Merging Ontology Terms

See Daily Workflow for creating branches and basic Protégé instructions.

Note Before performing a merge, make sure that you know all of the consequences that the merge will cause. In particular, be sure to look at child terms and any other terms that refer to the ‘deprecated’ term. In many cases a simple merge of two terms is not sufficient because it will result in equivalent classes for child terms. For example if deprecated term X is going to be merged into target term Y and ‘regulation of X’ and ‘regulation of Y’ terms exist, then you will need to merge the regulation terms in addition to the primary terms. You will also need to edit any terms that refer to the deprecated term to be sure that the names and definitions are consistent.

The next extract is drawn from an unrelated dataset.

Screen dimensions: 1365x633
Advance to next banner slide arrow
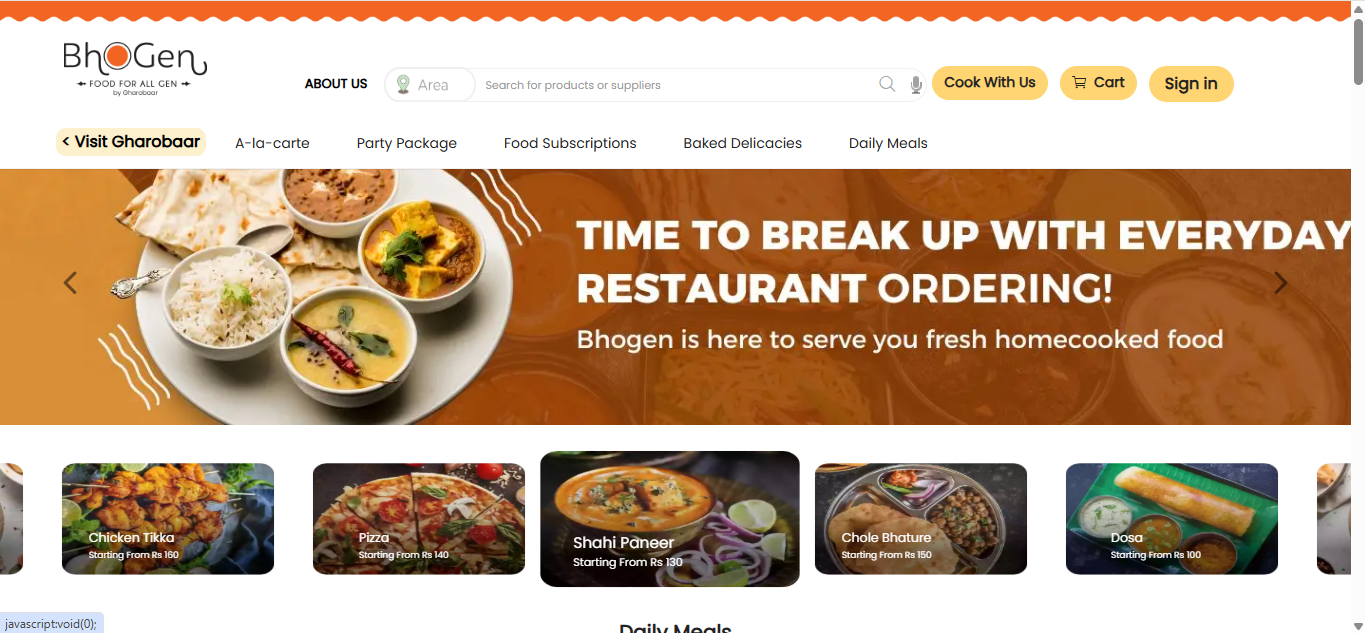pyautogui.click(x=1280, y=283)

  1. Find the ID of the term in which the deprecated term will be merged
    • Navigate to ‘winning’ term using the Search box. In the Protege menu, click on Refactor > Rename entity’ (shortcut: command-U). Copy the ID of the winning term somewhere.
  2. Remove annotations from the deprecated terms
    • Navigate to the term to be deprecated.
    • Remove the logical definition by clicking on the x on the right.
    • Remove all subclasses by clicking on the x on the right.
    • Look at the definition; if it does not seem relevant, remove it by clicking on the x on the right; otherwise copy/paste it somewhere.
    • Note down the created_by and created_date (there can only be one value per term for each of these fields; this will be useful if you need to pick one after the merge is done).
    • Check existing list of synonyms to see if they need to be moved to the new term, otherwise delete them by clicking on the x on the right.
  3. Change the ID of the term to be deprecated to the winning term’s ID
    • In the term to be deprecated, click on Refactor > Rename entity’ in the Protege menu (shortcut: command-U)
    • Copy the ID of the winning term (obtained in Step 1).
    • Be sure to use the underscore _ in the identifier instead of the colon :, for example: GO_1234567. Make sure that the ‘change all entities with this URI’ box is checked.
  4. Make the deprecated ID an ‘alternative ID’
    • Navigate to the winning term. In the Annotations box, locate the ID of the deprecated term. Click the o to change the ID type.
    • In the resulting pop-up window, making sure the ‘Literal’ tab is selected in the top right side box, select has_alternate_id from the list on the left side. Double check that the entry corresponds to the GO ID of the deprecated term.
    • Click ‘OK’. The deprecated term identifier should now have the label has_alternative_id instead of id.
  5. Change deprecated term label to a synonym
    • In the annotations box of the winning term there are now two terms with labels ‘rdfs:label’. Click the o to change the label of the deprecated term.
    • In the resulting pop-up window, select the appropriate synonym label from the list on the left:
      1. has_broad_synonym
      2. has_exact_synonym
      3. has_narrow_synonym
      4. has_related_synonym (if unsure, this is the safest choice)
  6. Fix synonyms
    • In the annotations box of the winning term, check the list of synonyms to see if they are all still make appropriate.
  7. If needed, fix the definition, using information from the deprecated term as appropriate.
  8. Synchronize the reasoner and make sure there are no terms that have identical definitions as a result of the merge. These are displayed with an ‘equivalent’ sign in the class hierarchy view on the left hand panel.
  9. Save changes.

See Daily Workflow section for commit, push and merge instructions.


TROUBLESHOOTING: Travis/Jenkins errors

  1. Merging a term that is used as ‘replaced by’ for an obsolete term
     :: ERROR: ID-mentioned-twice:: GO:0048126 
       GO:0030722 :: ERROR: has-definition: missing definition for id

The cause of this error is that Term A (GO:0048126) was obsoleted and had replace by Term B (GO:0030722). The GO editor tried to merge Term B into a third term term C (GO:0007312). The Jenkins checkk failed because ‘Term A replaced by’ was an alternative_id rather than by a main_id. Solution: In the ontology, go to the obsolete term A and replace the Term B by term C to have a primary ID as the replace_by.